The Surety & Fidelity Association of America and the National Association of Surety Bond Producers have joined forces to express their concerns regarding a federal bill that, if passed, could go against the surety bond requirements mandated by the federal Miller Act.
Section 715 (g) of U.S. Senate Bill S.223, which is called the “FAA Air Transportation Modernization and Safety Improvement Act of 2011,” requires the Federal Aviation Administration (FAA) to establish a program that would essentially disallow evaluative methods surety providers commonly use before issuing surety bonds. The goal behind the legislation is to make airport-related contracts more accessible to smaller contracting firms by prohibiting “excessive” bonding requirements in FAA projects.
According to the letter:
“S. 223 asserts a need to eliminate ‘excessive, unreasonable or discriminatory bonding requirements’ through a “’program.’ There is no evidence of “excessive, unreasonable or discriminatory bonding requirements” for FAA projects. Further, it is unclear how a program could address such requirements, even if they did exist.”

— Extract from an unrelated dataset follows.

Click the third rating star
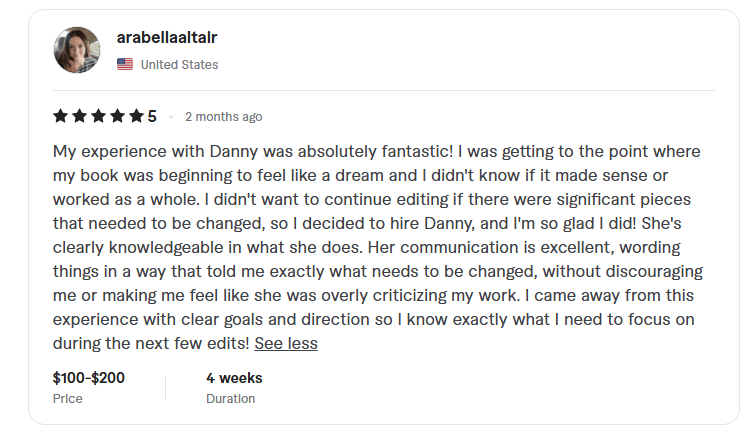 click(x=99, y=117)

The SFAA and NASBP express concern over what the term “excessive” actually means, as the federal Miller Act requires performance and payments on all federal projects that cost more than $150,000. The Miller Act also requires payment security for all contracts that cost between $35,000 and $150,000, and surety bonds are often used as a valid form of said security. If the FAA should consider these surety bond requirements to be excessive, a failure to use bonds on such federally funded projects would be in violation of the Miller Act.
The letter also addresses the vague nature of the “program” mandated by the legislation and explains that programs such as the Small Business Administration’s Office of Surety Guarantees already exist to help smaller contracting firms access surety bonds.
“Although is it unclear from S. 223 just what type of program is contemplated, any program addressing surety bonding for small contractors specifically for FAA projects would be duplicative of the bonding education program that the DOT already has in place, or the SBA bond guarantee program. Currently, both of these Federal Government programs are available to FAA contractors. Subsequently, a duplicative program in the FAA wastes resources that otherwise could fund other kinds of assistance for small and emerging contractors.”
The crux of the letter essentially points out that a portion of this legislation would over-regulate FAA projects that current surety industry regulations already take care of.